Advancing prion diagnostics: full-length human E200K RT-QuIC substrate facilitates prion detection in tear fluid and improves sensitivity in cerebrospinal fluid
摘要
The real-time quaking-induced conversion (RT-QuIC) assay has revolutionized prion disease diagnosis by detecting amyloidogenic PrP conformers in different tissue types and body fluids. Recently, we achieved a breakthrough by detecting amyloidogenic PrP conformers in tear fluid (TF), a non-invasive biofluid, warranting further evaluation. We refined our RT-QuIC protocol to assess seeding conversion efficiency using various recombinant substrates, including full-length human (FL Hu), and mutant versions linked to genetic prion diseases, such as E200K and D178N, in both CSF and TF samples.
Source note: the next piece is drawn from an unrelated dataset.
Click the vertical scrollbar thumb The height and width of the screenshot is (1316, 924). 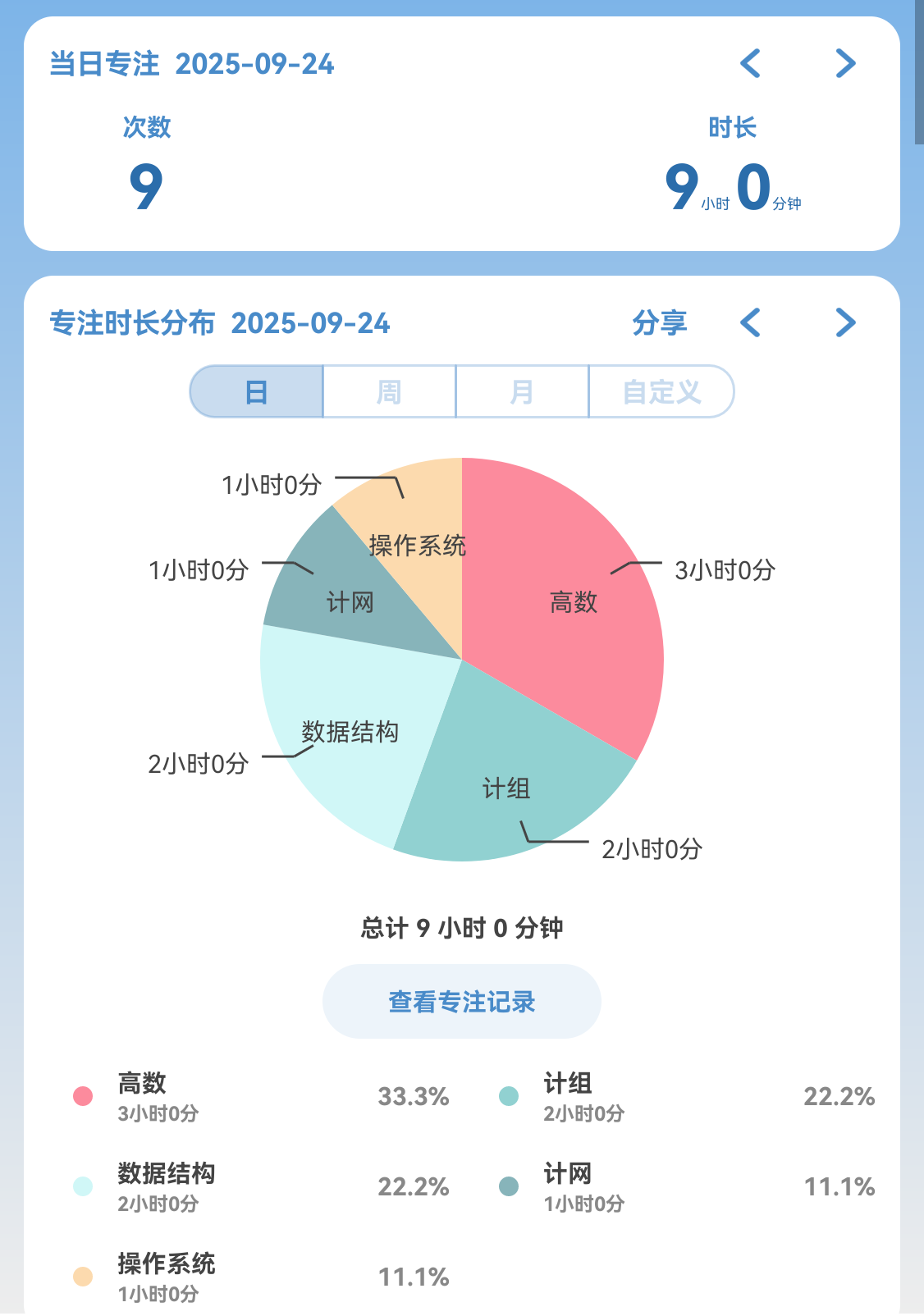[x=919, y=72]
Our study included patients with sporadic and familial prion diseases. FL Hu E200K showed the highest seeding efficiency in cerebrospinal fluid (CSF), with sensitivity increasing from 78 to 93% for symptomatic Creutzfeldt–Jakob disease (CJD) and from 19 to 75% for fatal familial insomnia (FFI) compared with the hamster-sheep substrate. For tear fluid, diagnostic sensitivity was 85% for sCJD and 64% for symptomatic genetic prion diseases, the assay was also able to detect amyloidogenic PrP in 57% of the healthy mutation carriers (HMC, persons at risk without symptoms). We validated the diagnostic accuracy of the TF RT-QuIC from our previous study (cohort 1) in a second independent study. Additionally, we confirmed that TF RT-QuIC requires FL Hu E200K substrates since hamster-sheep failed in detection of seeding activity in tears. Notably, only 1 out of 184 controls without prion disease tested positive. Studies comparing different disease stages (early vs. late) showed that later stages produced a stronger signal response. Our study demonstrates that the FL Hu E200K rec PrP substrate improves RT-QuIC sensitivity in CSF diagnostics and validates the reliable detection of seeding activity in TF in two cohorts as well as in HMC.